1980s legends Martin Wimmer and Lawson were proud to stand with the late Surtees (right). MARLBORO
John Surtees’ achievements are so singular, so unrepeatable that they do not need detailing again here. Suffice it so say that no-one is ever likely to again be world champion on two and four wheels. The very idea is almost ridiculous. Yet this is what Surtees did. First he finished the work started by Les Graham at MV Agusta then he used his understanding of things Italian to win at Ferrari, and then he used his sheer bloody mindedness to become an F1 constructor and team owner. Like I said, ridiculous.
I first met John Surtees on my very first assignment as a professional motorcycle journalist, the John Surtees Day at Brands Hatch in 1980. Actually, that’s a lie. I saw him. Tyro reporters didn’t meet John Surtees, a man with a fearsome reputation for protecting his privacy who didn’t suffer fools, gladly or otherwise. I saw him ride a variety of different machinery including Randy Mamola’s factory Suzuki RG500. He whipped round Brands’s Indy Circuit classically neat as ever and very quick in black leathers,. He got off and to the enquiry “How was it?” casually mentioned it was the first time he’d ridden a two-stroke and the first time he’d ridden on slicks so he didn’t have much to compare it to. Garry Taylor, the Suzuki team manager, asked only half-jokingly if he’d signed for anybody this year. John was 46 years old at the time.

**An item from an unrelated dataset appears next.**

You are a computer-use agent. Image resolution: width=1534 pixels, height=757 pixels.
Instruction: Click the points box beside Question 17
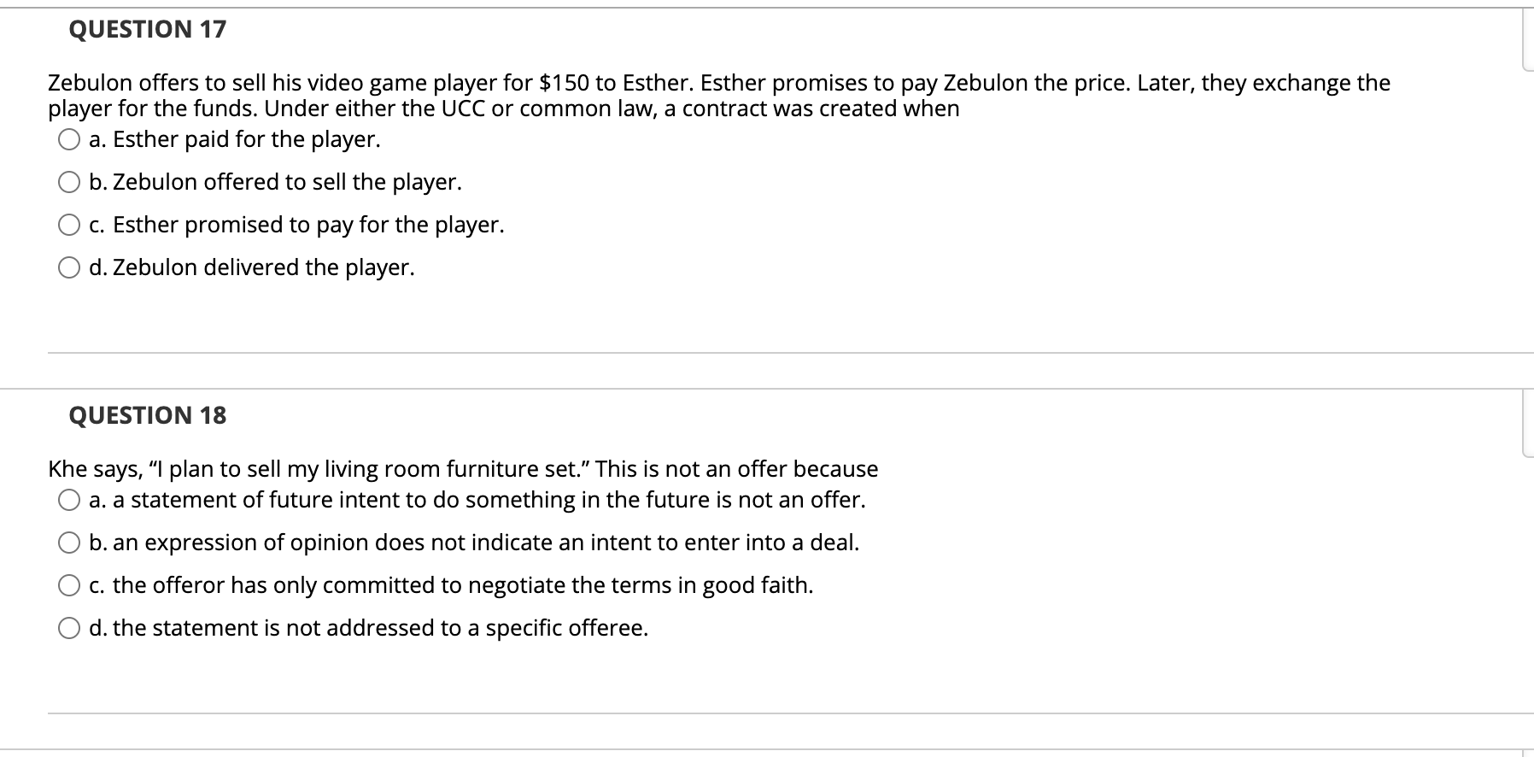[x=1528, y=39]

Many years later I got a gig as compere at Mallory Park’s anniversary do, I turned up at a nearby hotel and froze with fear when I found I was at the same table for dinner as John Surtees and his then young son Henry who had started racing karts. The two were warm, open and charming company. Marriage and family didn’t alter John Surtees’ single-minded attitude to motorsport but it mellowed him enormously as a person. It is not too big a stretch to say that while he was racing he was universally respected but in his later years he was universally loved.
In the UK, there is much outrage over the fact he never received a knighthood. There are a couple of reasons why he might never have been tapped on the shoulder with a sword by Her Majesty. The most likely is that he turned the honour down. You only get asked once, and if you say ‘no’, that’s it. It is why Professor Hawking is not Sir Stephen and why Bowie left us as a plain David. To my regret, I never summoned the courage to ask him if he had refused the honour. I don’t know if that is the case, but it would have been very much in character for the intensely private man  that he was twenty-odd years and more ago.
All of which makes the courage and dignity with which he faced the death at 18 years old of Henry the more humbling. That and the energy he subsequently put into the Henry Surtees Foundation was as remarkable as anything he did on a race track.